Буфет принадлежал конторе железнодорожных ресторанов и спальных вагонов и был в порядочном запустении, тоже вроде медвежьей берлоги. Продавалось там только газированное вино с полынью, производимое на станции Костенец, которое со второго глотка ударяет в голову и потом несет тебя вместе с поездом по дождливой, пропитанной влагой Фракии. В Костенеце небось не знают, что такое лоза — то ли однокопытное, то ли парнокопытное животное, но это не мешает им со страшной силой выпускать вино с полынью, которое при посредстве этой самой конторы ж.д. ресторанов и спальных вагонов расходится по всей Болгарии. Хватив на скорую руку газированного вина, мы отправились обратно по вагонам искать свое купе. Впереди шли стриженые затылки, они разговаривали громкими голосами весьма беспардонно пробивали нам путь. Так же беспардонно ввалились мы и в купе. Женщина держала ребенка на руках, поэтому на диване освободилось дополнительное место и в купе зашли оба солдата. Коротышка с половинкой лба и прищемленной рукой говорил женщине и подслеповатому старику:
— Что еще есть у человека в жизни, что еще его держит, если не эти вот две руки? Без рук — все, каюк, тут же с голоду помрешь! Потому человек и бережет свои руки, глядит, как бы их не поранить, не искалечить…
Его прервал один из коротко подстриженных, тот, что сидел рядом со стариком. Глаза его, затуманенные газированным вином, уставились на женщину.
— Рукой и приласкать можно. Ты только одного хочешь, чтоб руки тебя кормили, смотришь на них, как на рабочих волов. Да разве это дело, чтоб у человека руки были, словно волы, и только его кормили? Руки могут и погладить, и приласкать, ребеночка выкупать, к примеру, запеленать его, ему порадоваться. Человек когда трогает что руками, радуется. Не одни глаза ему радость приносят.
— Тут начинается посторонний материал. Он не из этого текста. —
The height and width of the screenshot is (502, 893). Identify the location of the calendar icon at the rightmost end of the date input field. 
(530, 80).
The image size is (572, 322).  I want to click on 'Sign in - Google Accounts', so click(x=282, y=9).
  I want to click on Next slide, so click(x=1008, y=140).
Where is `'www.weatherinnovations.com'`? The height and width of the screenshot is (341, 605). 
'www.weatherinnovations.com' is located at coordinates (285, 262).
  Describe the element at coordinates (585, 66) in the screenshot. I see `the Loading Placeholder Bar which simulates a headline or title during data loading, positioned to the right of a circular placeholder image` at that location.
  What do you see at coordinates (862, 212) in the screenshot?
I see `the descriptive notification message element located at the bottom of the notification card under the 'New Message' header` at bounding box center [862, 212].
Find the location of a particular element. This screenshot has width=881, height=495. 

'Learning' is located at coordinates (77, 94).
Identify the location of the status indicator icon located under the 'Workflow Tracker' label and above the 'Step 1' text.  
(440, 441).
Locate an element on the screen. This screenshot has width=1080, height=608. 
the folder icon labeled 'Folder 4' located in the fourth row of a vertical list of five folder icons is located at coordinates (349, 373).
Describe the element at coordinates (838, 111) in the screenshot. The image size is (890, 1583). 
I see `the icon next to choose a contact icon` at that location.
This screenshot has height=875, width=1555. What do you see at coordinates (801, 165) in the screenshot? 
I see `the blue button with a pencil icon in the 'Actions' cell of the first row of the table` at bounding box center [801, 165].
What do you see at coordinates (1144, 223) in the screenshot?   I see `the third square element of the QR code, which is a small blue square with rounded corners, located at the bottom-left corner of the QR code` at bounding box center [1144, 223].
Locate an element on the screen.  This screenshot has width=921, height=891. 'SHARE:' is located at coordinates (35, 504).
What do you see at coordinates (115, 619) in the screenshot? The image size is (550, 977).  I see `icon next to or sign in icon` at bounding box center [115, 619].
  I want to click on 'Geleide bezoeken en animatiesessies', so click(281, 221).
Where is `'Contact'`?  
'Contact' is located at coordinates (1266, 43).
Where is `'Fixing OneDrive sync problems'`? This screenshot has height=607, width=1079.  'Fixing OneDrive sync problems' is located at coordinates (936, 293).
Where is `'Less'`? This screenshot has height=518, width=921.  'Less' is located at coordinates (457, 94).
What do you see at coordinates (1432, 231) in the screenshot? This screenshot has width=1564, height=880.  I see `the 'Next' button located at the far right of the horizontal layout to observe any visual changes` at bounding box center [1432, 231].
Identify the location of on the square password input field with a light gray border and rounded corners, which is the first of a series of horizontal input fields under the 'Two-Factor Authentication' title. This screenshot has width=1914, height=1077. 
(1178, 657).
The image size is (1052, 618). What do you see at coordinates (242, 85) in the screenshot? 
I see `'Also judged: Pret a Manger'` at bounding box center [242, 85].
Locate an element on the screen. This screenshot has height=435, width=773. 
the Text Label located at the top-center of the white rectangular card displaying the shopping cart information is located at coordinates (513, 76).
Его приятель сказал: „Гляди глазами, да не тронь руками!“ — и засмеялся. Глаза его тоже были затуманнены винными парами, и взгляд совершенно очевидно устремлен на женщину с ребенком. Младенец лежал у женщины на коленях — маленький, тихий кокон. Мать так приладила пеленку, что виден был только багровый лобик. Поскольку мы опрокинули в себя некоторое количество вина, оно, видимо, бежало по жилам, кипело и бурлило, как всякая пенистая жидкость. И разговор постепенно становился бурливым и пенистым и недвусмысленно закружил вокруг женщины. Я уже говорил раньше, что она сидела в нашей перенаселенной медвежьей берлоге как домашний каравай, хорошо подошедший, слегка подрумяненный. Газированное вино шумит в жилах, бурлит в темных извилинах мозга, какой-то голод витает в купе, словно бы каждый хочет протянуть к хлебу руку. Это видно по глазам, взгляды делаются все более настойчивыми, все более липкими. И шутки постепенно становятся солеными, я боюсь, как бы грубость не подмяла все под себя в этой душной и холодной берлоге. Женщина продолжала спокойно защищаться своей застенчивой полуулыбкой, окидывая нас всех взглядом внимательных глубоких глаз. Похоже, она привыкла к тому, что мужчины к ней цепляются. Красивая женщина — словно куст ежевики, сколько раз ни пройдешь мимо, столько раз зацепишься. И если на окне висит табличка „Не высовывайся!“, то на женщине следовало бы написать „Не засматривайся!“, потому что если засмотришься в ее глаза, то в них и утонуть недолго. Никто, однако, там не утонул и за пазуху не успел нырнуть, потому что ребенок громко заплакал. Женщина затрясла его, но ребенок все плакал, и старик с бельмом спросил: „Может, оголодал твой богатырь?“ Женщина отогнула пеленку, открыла личико. Оно все сморщилось, багровое от натуги; величиной младенец и правда с головастика, весь запеленутый и со стеклянной бусинкой от сглаза на чепчике.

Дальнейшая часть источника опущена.